Il Governo non ha questa priorità?
«È arrivata l’ora di pensare a un organismo, al pari dei famosi quattro “domini” – terreste, navale, spaziale, aeronautica –, che sia dedicato solo alla cyberiscurezza e che archivi l’attuale sistema pulviscolare, in cui ci sono svariate entità divise che non hanno un coordinamento comune». 

Tornando alla questione occidentale, pensa che la Nato in questi anni abbia sbagliato nella sua cosiddetta politica espansionista, provocando in qualche modo Putin?
«La postura offensiva della Nato è il principale alibi di Putin. In questi anni la Nato ha fatto ciò che era necessario dal punto di vista della deterrenza per far capire alla Russia che, se mai avesse attaccato uno degli Stati dell’Alleanza, avrebbe trovato un sistema coeso e capace di respingerla. Non a caso Putin ha attaccato l’Ucraina, un Paese che non è membro della Nato. Adesso bisogna trovare un nuovo equilibrio, riscoprendo lo spirito che fu di Pratica di Mare, per mettere un punto alla proliferazione di atteggiamenti che possono essere percepiti come aggressivi».
+---+
*Esercizio 1*
Copia dall'intervista sulla Nato il passo che va da "Tornando alla questione" a "qualche modo Putin?".
*Esercizio 2*
Riprendi l'intervista sulla Nato dopo la sua ultima frase e portala avanti.
+---+
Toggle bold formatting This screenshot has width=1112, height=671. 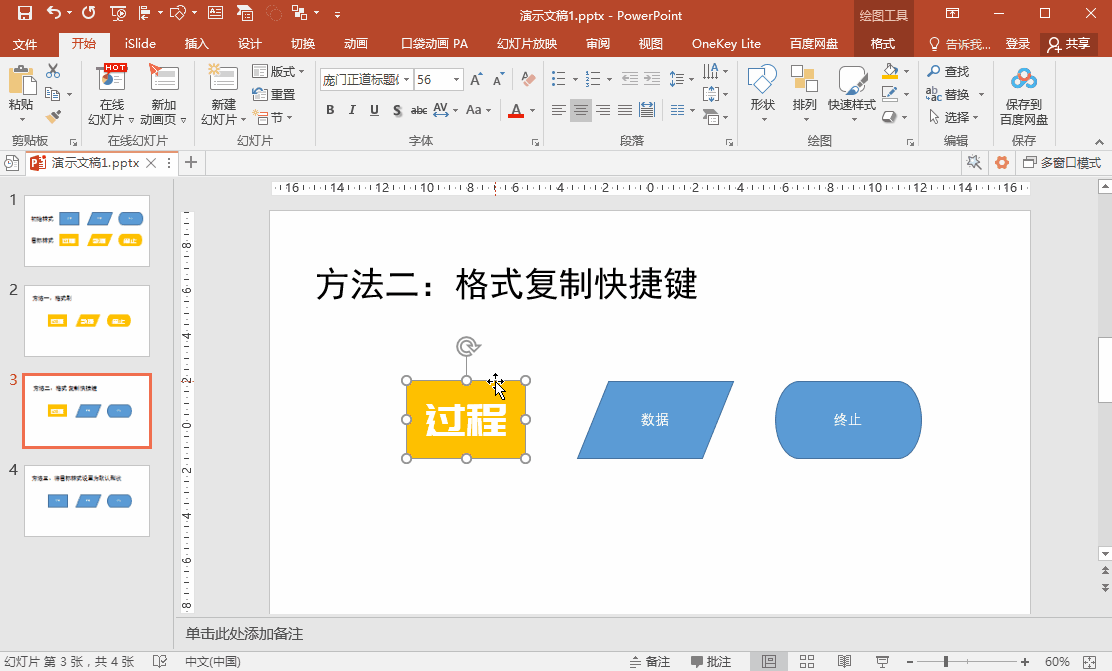coord(330,110)
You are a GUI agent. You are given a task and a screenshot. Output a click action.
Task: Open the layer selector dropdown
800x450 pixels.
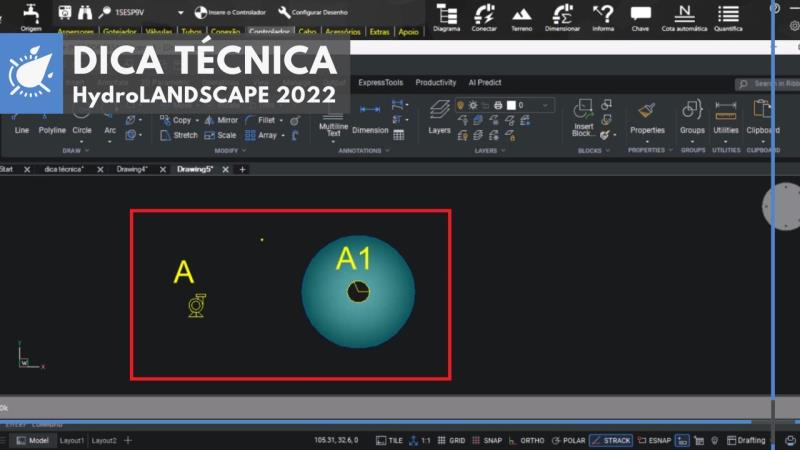point(546,105)
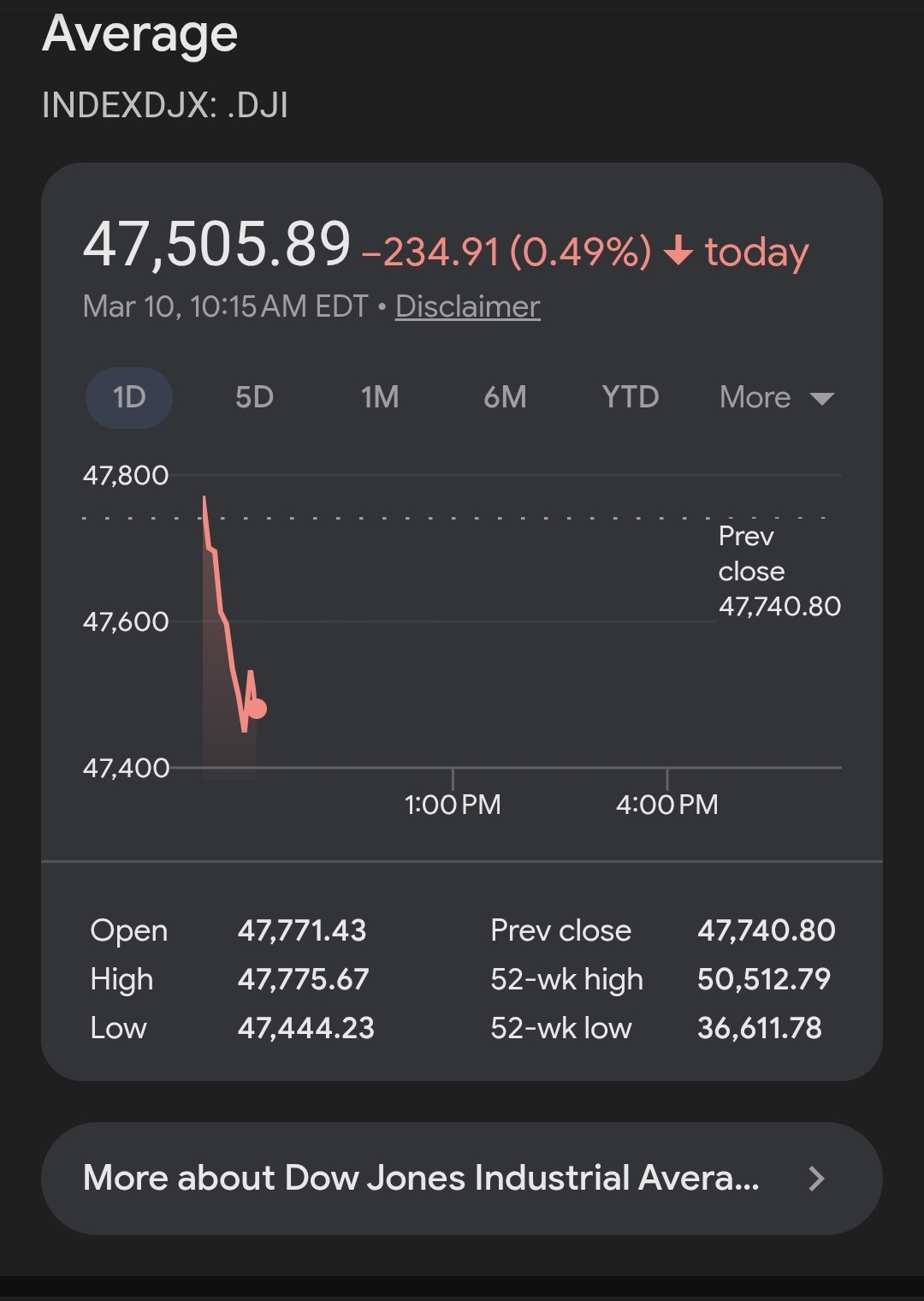924x1301 pixels.
Task: Click the More dropdown arrow triangle
Action: (822, 399)
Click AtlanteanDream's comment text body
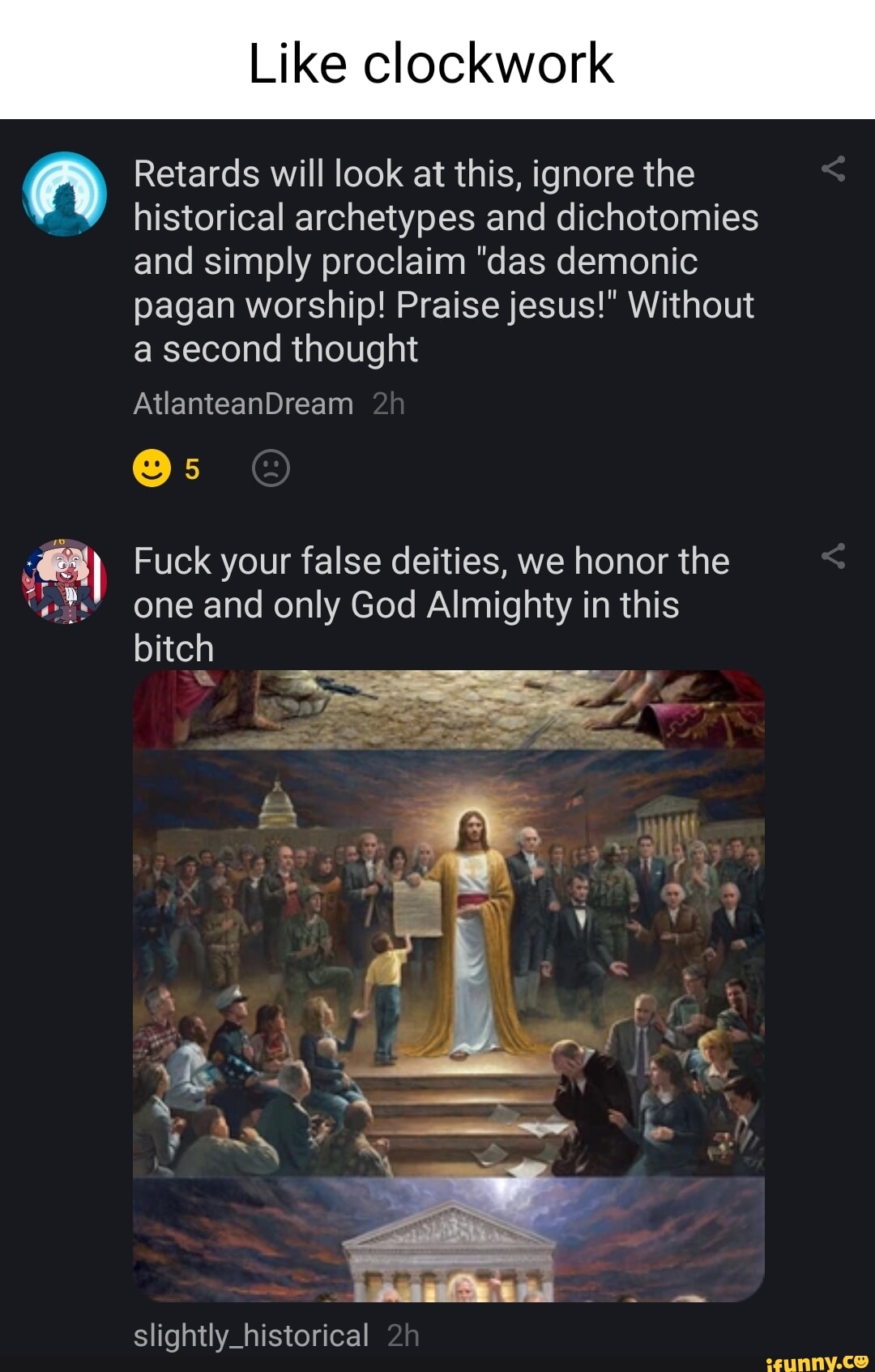 (446, 261)
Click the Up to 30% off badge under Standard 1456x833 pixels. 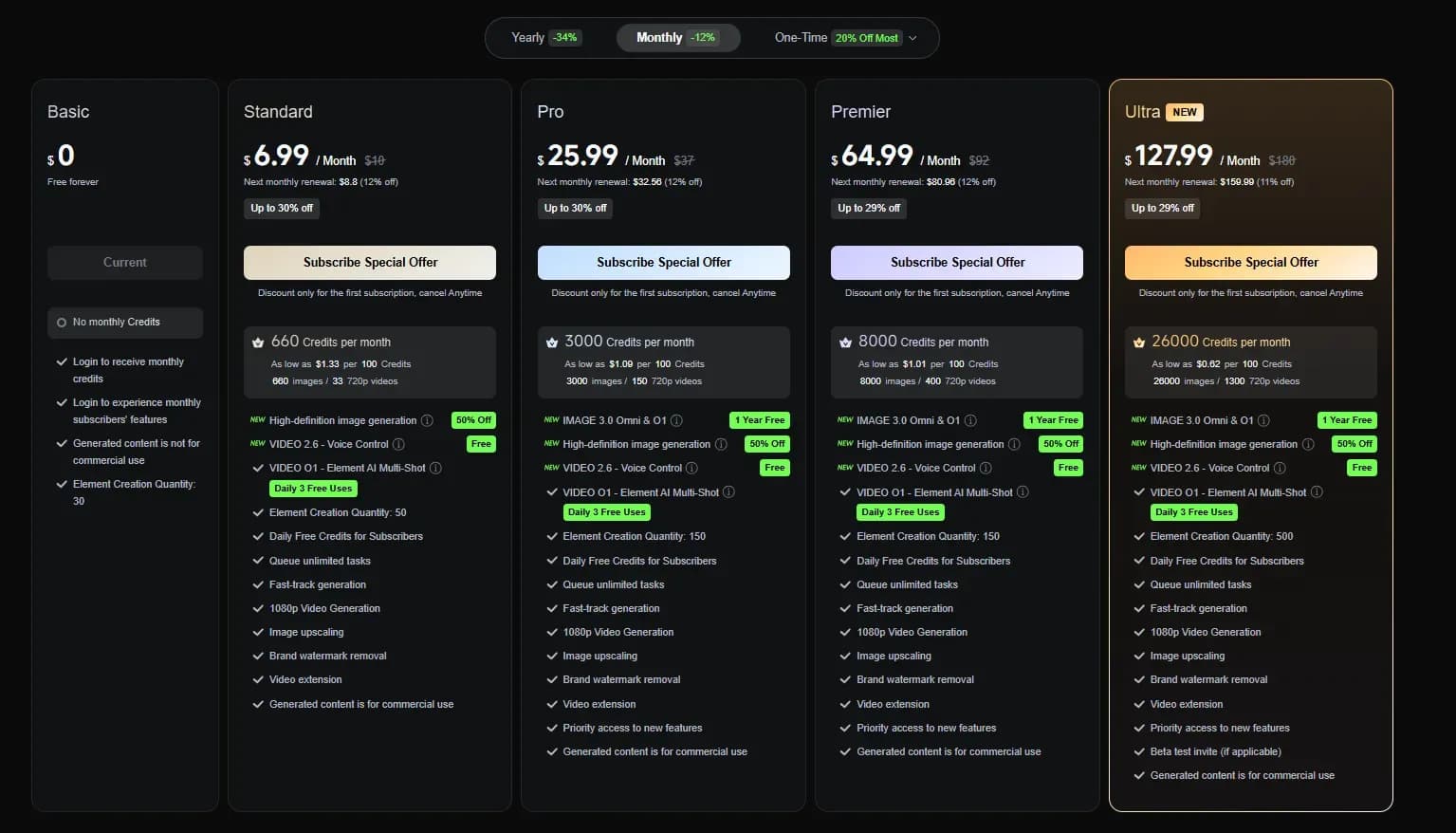point(282,209)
+---+
*Spazio risposta 1*
Tornando alla questione occidentale, pensa che la Nato in questi anni abbia sbagliato nella sua cosiddetta politica espansionista, provocando in qualche modo Putin?

*Spazio risposta 2*
Alcuni osservatori dicono che la Nato, decaduto il Patto di Varsavia, non abbia più senso di esistere. È così?
«Assolutamente no. Bisogna affiancare alla Nato un sistema innovativo di difesa legato all’Unione europea superando la dipendenza dagli Stati Uniti. Nel tempo, poi, si potrà superare anche la Nato per arrivare a un sistema tutto basato sull’Europa con capacità, all’interno dell’Europa, di reazione e di controllo». 

Veniamo alle questioni interne. Quali sono i fianchi scoperti su cui il Governo deve ancora lavorare?
«Non farò come quell’oste che dice sempre che il proprio vino è il più buono. Sappiamo perfettamente che ci sono ambiti su cui intervenire».  

Qualche esempio?
«Spesso in Italia manca efficacia nell’esecuzione degli investimenti programmati: la riforma dell’autonomia regionale, nell’ottica di una responsabilizzazione che renda effettiva la spesa, va in questa direzione. Posso citare poi la giustizia, dove stiamo facendo grandi passi in avanti ma dobbiamo continuare a essere determinati. E poi dobbiamo essere più determinati nel trovare forme innovative per attrarre le imprese, stimolando la crescita attraverso un ripensamento della politica industriale italiana. Che significa per esempio puntare sull’industria farmaceutica, sulla tecnologia, creando dei centri di eccellenza che guardino all’Italia del 2050. Nel complesso, se devo dare un giudizio su quanto sta facendo questo Governo, vedo il bicchiere pieno a tre quarti».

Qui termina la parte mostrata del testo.